╔══
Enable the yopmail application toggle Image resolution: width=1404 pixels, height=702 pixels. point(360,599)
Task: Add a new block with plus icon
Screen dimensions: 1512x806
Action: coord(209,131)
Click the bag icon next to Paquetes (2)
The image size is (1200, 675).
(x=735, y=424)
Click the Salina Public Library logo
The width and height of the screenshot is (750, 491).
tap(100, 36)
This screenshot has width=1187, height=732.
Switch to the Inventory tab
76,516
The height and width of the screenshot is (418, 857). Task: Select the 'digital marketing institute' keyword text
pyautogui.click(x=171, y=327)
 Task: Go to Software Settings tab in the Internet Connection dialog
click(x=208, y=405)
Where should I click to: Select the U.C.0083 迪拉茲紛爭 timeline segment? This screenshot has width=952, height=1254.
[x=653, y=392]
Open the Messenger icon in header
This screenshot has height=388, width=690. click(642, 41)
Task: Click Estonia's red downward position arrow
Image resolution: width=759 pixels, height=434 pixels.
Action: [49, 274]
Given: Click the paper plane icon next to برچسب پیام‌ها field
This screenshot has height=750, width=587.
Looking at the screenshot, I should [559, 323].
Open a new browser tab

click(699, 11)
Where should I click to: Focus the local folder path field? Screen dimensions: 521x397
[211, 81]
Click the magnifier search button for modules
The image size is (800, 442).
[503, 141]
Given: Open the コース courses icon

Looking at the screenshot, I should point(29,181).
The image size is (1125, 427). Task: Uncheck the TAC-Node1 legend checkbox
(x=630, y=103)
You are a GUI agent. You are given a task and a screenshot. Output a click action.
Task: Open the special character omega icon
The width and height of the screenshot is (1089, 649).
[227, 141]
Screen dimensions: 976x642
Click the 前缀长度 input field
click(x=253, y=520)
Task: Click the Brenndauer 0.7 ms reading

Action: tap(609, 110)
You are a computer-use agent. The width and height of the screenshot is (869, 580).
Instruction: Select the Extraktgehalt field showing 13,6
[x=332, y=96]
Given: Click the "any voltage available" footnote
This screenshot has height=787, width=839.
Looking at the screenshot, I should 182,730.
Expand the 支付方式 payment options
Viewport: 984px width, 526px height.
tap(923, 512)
╚══
EXERCISE DESCRIPTION: Look for the word "agent" throughout the material above and copy every line that has it.

COMPLETED EXERCISE:
You are a GUI agent. You are given a task and a screenshot. Output a click action.
You are a computer-use agent. The width and height of the screenshot is (869, 580).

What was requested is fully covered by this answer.